Da findet sich beispielsweise im ersten Band unter der Ziffernfolge 1.5:.7 der konstatierende Satz: »ich bin, was mir an mir noch verständlich ist.« – Laut Anleitung wäre dieser Satz zu lesen als Aussage eines »selbst-denkers«, der »als selbst-faller« über einen (oder als ein) »selbst-teiler« spricht.
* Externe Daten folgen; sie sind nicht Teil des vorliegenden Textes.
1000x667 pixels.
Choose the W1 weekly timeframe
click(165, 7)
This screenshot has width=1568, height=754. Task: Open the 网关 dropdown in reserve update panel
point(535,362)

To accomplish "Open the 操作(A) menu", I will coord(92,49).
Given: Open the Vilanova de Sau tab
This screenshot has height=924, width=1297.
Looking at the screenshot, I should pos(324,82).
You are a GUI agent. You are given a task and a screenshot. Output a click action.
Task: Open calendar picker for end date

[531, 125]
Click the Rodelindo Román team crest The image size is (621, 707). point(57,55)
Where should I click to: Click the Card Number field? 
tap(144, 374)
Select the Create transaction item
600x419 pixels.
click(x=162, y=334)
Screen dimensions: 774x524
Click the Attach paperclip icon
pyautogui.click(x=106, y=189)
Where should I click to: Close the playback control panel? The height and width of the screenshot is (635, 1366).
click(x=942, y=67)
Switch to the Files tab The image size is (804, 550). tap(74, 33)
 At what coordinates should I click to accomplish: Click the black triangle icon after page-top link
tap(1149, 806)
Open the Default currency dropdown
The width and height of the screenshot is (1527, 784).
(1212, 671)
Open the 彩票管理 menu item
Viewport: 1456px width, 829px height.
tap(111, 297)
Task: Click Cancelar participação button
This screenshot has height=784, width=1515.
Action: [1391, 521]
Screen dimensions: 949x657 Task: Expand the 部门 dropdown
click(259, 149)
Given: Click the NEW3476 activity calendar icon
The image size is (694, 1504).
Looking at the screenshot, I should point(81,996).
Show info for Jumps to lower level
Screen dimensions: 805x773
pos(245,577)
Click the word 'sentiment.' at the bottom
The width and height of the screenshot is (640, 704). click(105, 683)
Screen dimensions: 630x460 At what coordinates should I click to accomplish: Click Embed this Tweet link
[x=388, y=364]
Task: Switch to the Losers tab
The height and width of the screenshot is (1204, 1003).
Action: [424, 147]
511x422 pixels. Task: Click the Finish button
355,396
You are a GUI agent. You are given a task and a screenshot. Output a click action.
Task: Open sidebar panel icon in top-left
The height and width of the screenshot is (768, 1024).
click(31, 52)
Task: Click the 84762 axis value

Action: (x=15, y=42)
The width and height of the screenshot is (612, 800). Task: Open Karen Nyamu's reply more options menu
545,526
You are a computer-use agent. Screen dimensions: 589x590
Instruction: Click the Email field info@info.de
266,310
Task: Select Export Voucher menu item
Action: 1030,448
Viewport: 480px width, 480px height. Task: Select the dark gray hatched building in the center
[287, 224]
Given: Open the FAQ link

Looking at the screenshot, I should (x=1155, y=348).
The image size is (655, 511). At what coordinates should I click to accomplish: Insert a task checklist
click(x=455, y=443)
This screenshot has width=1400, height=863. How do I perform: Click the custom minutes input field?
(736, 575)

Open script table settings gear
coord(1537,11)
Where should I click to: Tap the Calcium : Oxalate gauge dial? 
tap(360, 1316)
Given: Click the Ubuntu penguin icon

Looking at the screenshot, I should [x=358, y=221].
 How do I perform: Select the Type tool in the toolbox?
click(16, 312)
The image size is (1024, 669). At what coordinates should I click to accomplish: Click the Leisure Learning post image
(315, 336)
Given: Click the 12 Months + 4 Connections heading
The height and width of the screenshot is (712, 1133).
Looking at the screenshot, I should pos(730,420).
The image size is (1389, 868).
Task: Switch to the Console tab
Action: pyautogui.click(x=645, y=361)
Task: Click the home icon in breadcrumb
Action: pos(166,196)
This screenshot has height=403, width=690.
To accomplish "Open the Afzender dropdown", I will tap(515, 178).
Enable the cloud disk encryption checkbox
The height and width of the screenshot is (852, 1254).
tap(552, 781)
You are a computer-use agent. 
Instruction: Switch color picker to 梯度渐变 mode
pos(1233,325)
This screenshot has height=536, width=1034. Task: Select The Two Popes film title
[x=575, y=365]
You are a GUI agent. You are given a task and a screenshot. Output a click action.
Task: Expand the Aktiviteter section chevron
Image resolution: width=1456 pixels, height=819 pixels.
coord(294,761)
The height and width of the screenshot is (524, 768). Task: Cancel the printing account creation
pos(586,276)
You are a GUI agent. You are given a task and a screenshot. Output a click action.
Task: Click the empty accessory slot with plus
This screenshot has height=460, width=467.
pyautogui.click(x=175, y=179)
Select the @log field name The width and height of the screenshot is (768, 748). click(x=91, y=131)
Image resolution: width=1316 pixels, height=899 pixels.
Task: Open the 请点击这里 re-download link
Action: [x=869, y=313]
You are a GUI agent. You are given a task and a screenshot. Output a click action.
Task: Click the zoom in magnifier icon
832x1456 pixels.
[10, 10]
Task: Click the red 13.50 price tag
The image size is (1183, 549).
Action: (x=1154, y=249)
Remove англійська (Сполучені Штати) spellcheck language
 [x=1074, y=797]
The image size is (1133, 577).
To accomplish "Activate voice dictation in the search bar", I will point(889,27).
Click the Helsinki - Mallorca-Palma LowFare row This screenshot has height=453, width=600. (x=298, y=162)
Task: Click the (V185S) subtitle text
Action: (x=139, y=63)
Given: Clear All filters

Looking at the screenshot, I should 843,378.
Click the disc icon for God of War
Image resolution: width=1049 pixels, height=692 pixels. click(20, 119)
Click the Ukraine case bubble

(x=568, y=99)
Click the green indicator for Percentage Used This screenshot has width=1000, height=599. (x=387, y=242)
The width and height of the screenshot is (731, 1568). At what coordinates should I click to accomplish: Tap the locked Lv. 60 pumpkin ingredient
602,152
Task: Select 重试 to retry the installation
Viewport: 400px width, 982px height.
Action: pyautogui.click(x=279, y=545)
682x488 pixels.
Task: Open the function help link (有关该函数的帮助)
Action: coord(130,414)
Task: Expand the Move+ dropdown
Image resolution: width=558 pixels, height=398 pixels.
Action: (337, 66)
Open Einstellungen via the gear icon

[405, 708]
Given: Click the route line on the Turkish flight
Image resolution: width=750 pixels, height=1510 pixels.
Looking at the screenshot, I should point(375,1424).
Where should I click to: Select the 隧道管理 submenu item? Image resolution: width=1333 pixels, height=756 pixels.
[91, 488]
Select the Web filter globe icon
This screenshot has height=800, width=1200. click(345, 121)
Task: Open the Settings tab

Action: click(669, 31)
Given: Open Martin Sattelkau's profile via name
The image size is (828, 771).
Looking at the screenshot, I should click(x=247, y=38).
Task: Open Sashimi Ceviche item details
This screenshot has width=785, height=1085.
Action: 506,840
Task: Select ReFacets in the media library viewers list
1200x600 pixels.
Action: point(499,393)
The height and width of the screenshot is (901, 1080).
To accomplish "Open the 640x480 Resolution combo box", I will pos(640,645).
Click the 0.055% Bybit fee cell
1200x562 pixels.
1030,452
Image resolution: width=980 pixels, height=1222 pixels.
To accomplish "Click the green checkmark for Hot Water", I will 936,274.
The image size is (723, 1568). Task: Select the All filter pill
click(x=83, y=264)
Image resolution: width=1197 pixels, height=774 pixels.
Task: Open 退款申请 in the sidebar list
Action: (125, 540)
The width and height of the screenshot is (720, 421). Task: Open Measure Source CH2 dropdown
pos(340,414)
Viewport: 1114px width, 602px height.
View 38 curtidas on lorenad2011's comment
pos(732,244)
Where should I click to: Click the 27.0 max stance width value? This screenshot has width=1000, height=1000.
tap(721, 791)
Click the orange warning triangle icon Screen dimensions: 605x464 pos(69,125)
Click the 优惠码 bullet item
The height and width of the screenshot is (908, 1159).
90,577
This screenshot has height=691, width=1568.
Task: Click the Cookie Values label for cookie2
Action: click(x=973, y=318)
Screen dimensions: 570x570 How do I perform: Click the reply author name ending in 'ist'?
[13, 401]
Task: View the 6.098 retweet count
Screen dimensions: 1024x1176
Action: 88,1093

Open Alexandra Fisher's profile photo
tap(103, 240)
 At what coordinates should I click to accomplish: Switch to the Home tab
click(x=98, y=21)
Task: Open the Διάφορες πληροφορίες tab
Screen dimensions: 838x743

Wenn auf solche Weise die Subjektstellung dessen, der spricht, für jeden Aphorismus eigens festgehalten wird, so hat der Leser, anderseits, die Möglichkeit, anhand des Registerbands, in dem alle rekurrenten Begriffe … von »abhängen« und »ablehnen« bis »zweifeln« und »zwingen« … verzeichnet sind, sich in Czernins labyrinthischer Textarchitektur am Leitfaden der Nomenklatur auf stets wieder neue Denkwege zu begeben, von denen freilich manche in beklemmender Leere enden, und nicht, wie man es nach anspruchsvoller Lektüre gemeinhin erwartet, in einer so oder anders gearteten Lehre, die als abgeschlossen gelten könnte und zitierbar wäre.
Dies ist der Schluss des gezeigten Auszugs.